Długa zima dała w kość lotnikom. Pogoda poprawiła się w minioną sobotę, choć jeszcze słońce przeplatało się z deszczem. Nie przeszkodziło to jednak w lataniu.
– Widać chwiejną masę w atmosferze. Są opady konwekcyjne – z pojedynczych chmur. To oznaka, że wreszcie mamy wiosnę – komentował na kwadracie szybowcowym Krzysztof Kłosowski, instruktor szybowcowy i samolotowy z Aeroklubu Częstochowskiego. – Wcześniej był porywisty wiatr, ale nam to nie przeszkadza. Latamy. Dla pilotów z dużym doświadczeniem taka długa zimowa przerwa nie ma aż tak negatywnego wpływu. Najwięcej pracy jest z osobami, które nie mają jeszcze licencji. U nich bardzo ważny jest ten proces wznowienia szkolenia po zimowej przerwie.

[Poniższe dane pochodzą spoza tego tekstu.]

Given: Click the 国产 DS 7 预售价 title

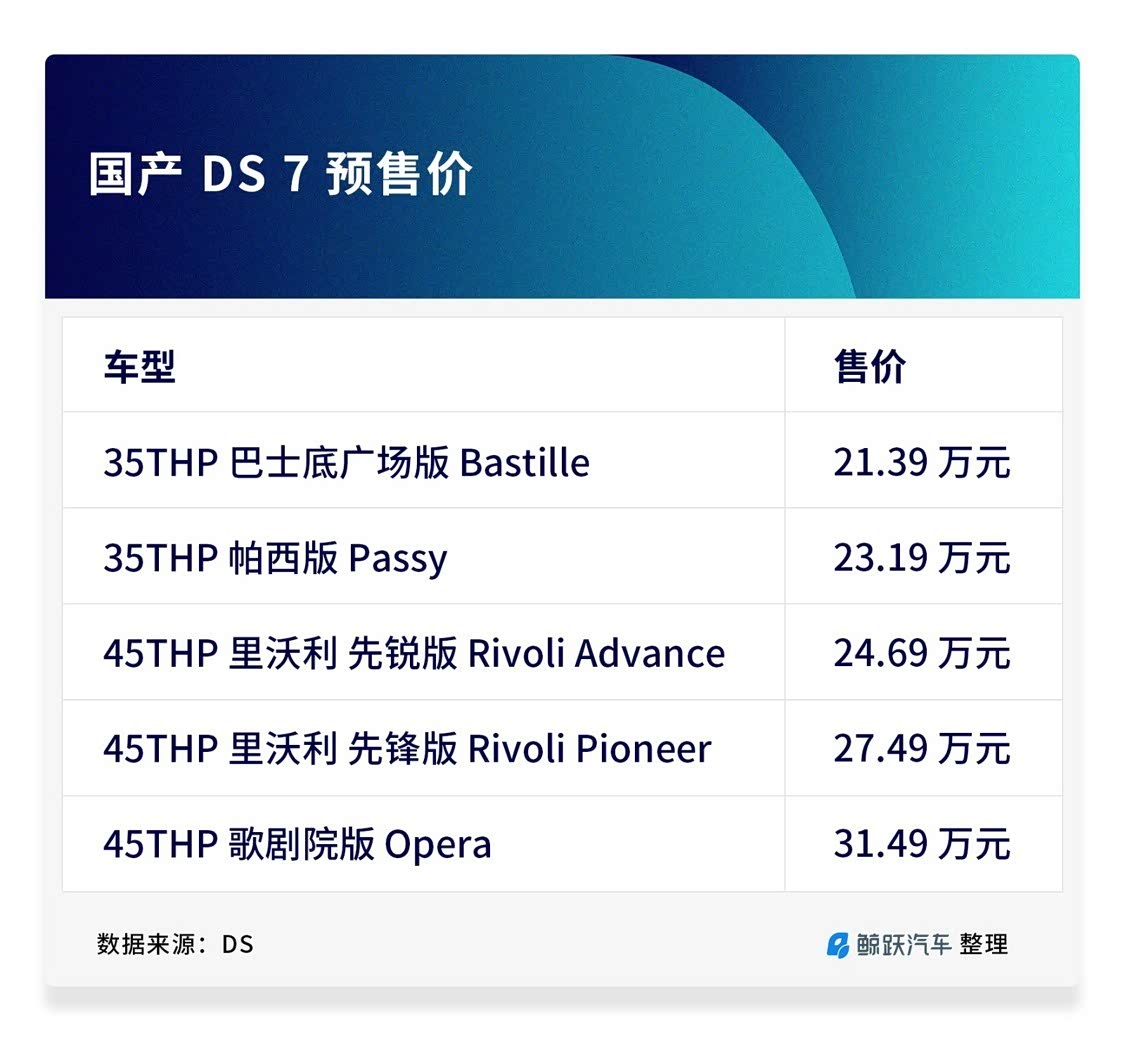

W niedzielę rozpogodziło się. Pojawiły się cumulusy i dobre noszenia termiczne. Do latania zachęcała też świetna widoczność.
Po zimowej przerwie w powietrze wzbiły się nowoczesne szybowce wyczynowe:dwumiejscowy Fox i jednomiejscowy Swift, które użytkuje Aeroklub Częstochowski w szkoleniach z zakresu akrobacji podstawowej, wyższej i wyczynowej.
– Do ośrodka akrobacji szybowcowej zapraszamy nie tylko tych pilotów, którzy myślą o wyczynowym uprawianiu akrobacji szybowcowej, ale także tych początkujących, którzy zdobywają pierwsze umiejętności. Takie szkolenie przyda się wszystkim pilotom w sytuacjach awaryjnych w codziennym lataniu – zachęca do odwiedzin lotniska Jacek Bogatko, dyrektor Aeroklubu Częstochowskiego.